■ Task to carry out ■
Nothing in the listing may be skipped; repeat it all exactly.

■ Information ■

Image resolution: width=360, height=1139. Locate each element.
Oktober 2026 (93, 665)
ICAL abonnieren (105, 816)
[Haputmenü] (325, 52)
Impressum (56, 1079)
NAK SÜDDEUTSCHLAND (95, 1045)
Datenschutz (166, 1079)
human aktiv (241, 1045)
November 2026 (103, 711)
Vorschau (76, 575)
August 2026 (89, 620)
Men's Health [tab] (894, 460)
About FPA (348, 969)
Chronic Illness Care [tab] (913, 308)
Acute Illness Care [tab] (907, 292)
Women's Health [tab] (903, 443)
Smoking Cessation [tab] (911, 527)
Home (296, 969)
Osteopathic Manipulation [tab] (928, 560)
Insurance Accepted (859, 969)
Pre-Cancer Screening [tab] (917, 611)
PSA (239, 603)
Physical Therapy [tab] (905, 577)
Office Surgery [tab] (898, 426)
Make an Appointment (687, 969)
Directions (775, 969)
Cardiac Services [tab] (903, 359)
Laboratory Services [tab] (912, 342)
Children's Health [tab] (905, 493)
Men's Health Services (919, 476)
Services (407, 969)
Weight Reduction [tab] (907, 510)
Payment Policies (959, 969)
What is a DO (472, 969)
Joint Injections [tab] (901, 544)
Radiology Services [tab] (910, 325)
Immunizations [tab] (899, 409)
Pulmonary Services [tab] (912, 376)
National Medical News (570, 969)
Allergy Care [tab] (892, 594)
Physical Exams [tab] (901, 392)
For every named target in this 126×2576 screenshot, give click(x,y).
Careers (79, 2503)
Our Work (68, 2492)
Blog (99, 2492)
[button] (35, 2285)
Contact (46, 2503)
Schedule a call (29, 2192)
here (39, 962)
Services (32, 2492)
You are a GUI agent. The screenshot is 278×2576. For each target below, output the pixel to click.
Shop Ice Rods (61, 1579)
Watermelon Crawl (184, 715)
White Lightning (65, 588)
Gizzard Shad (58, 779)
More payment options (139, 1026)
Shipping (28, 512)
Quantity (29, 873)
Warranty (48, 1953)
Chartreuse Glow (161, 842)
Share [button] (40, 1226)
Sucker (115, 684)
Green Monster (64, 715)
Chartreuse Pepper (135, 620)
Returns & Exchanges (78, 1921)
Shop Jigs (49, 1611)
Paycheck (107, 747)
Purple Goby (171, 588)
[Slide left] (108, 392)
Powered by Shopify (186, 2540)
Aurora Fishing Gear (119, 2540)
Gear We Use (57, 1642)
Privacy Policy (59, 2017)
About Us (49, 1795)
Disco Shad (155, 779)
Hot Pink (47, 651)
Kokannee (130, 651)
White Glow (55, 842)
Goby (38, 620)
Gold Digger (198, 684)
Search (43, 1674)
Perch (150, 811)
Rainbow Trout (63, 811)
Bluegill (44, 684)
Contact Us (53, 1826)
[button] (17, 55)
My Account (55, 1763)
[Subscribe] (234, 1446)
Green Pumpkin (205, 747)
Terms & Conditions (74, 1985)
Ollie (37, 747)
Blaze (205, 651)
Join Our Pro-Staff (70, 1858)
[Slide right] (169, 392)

■ Answer to the problem ■
Image resolution: width=360, height=1139. Locate each element.
Oktober 2026 (93, 665)
ICAL abonnieren (105, 816)
[Haputmenü] (325, 52)
Impressum (56, 1079)
NAK SÜDDEUTSCHLAND (95, 1045)
Datenschutz (166, 1079)
human aktiv (241, 1045)
November 2026 (103, 711)
Vorschau (76, 575)
August 2026 (89, 620)
Men's Health [tab] (894, 460)
About FPA (348, 969)
Chronic Illness Care [tab] (913, 308)
Acute Illness Care [tab] (907, 292)
Women's Health [tab] (903, 443)
Smoking Cessation [tab] (911, 527)
Home (296, 969)
Osteopathic Manipulation [tab] (928, 560)
Insurance Accepted (859, 969)
Pre-Cancer Screening [tab] (917, 611)
PSA (239, 603)
Physical Therapy [tab] (905, 577)
Office Surgery [tab] (898, 426)
Make an Appointment (687, 969)
Directions (775, 969)
Cardiac Services [tab] (903, 359)
Laboratory Services [tab] (912, 342)
Children's Health [tab] (905, 493)
Men's Health Services (919, 476)
Services (407, 969)
Weight Reduction [tab] (907, 510)
Payment Policies (959, 969)
What is a DO (472, 969)
Joint Injections [tab] (901, 544)
Radiology Services [tab] (910, 325)
Immunizations [tab] (899, 409)
Pulmonary Services [tab] (912, 376)
National Medical News (570, 969)
Allergy Care [tab] (892, 594)
Physical Exams [tab] (901, 392)
For every named target in this 126×2576 screenshot, give click(x,y).
Careers (79, 2503)
Our Work (68, 2492)
Blog (99, 2492)
[button] (35, 2285)
Contact (46, 2503)
Schedule a call (29, 2192)
here (39, 962)
Services (32, 2492)
You are a GUI agent. The screenshot is 278×2576. For each target below, output the pixel to click.
Shop Ice Rods (61, 1579)
Watermelon Crawl (184, 715)
White Lightning (65, 588)
Gizzard Shad (58, 779)
More payment options (139, 1026)
Shipping (28, 512)
Quantity (29, 873)
Warranty (48, 1953)
Chartreuse Glow (161, 842)
Share [button] (40, 1226)
Sucker (115, 684)
Green Monster (64, 715)
Chartreuse Pepper (135, 620)
Returns & Exchanges (78, 1921)
Shop Jigs (49, 1611)
Paycheck (107, 747)
Purple Goby (171, 588)
[Slide left] (108, 392)
Powered by Shopify (186, 2540)
Aurora Fishing Gear (119, 2540)
Gear We Use (57, 1642)
Privacy Policy (59, 2017)
About Us (49, 1795)
Disco Shad (155, 779)
Hot Pink (47, 651)
Kokannee (130, 651)
White Glow (55, 842)
Goby (38, 620)
Gold Digger (198, 684)
Search (43, 1674)
Perch (150, 811)
Rainbow Trout (63, 811)
Bluegill (44, 684)
Contact Us (53, 1826)
[button] (17, 55)
My Account (55, 1763)
[Subscribe] (234, 1446)
Green Pumpkin (205, 747)
Terms & Conditions (74, 1985)
Ollie (37, 747)
Blaze (205, 651)
Join Our Pro-Staff (70, 1858)
[Slide right] (169, 392)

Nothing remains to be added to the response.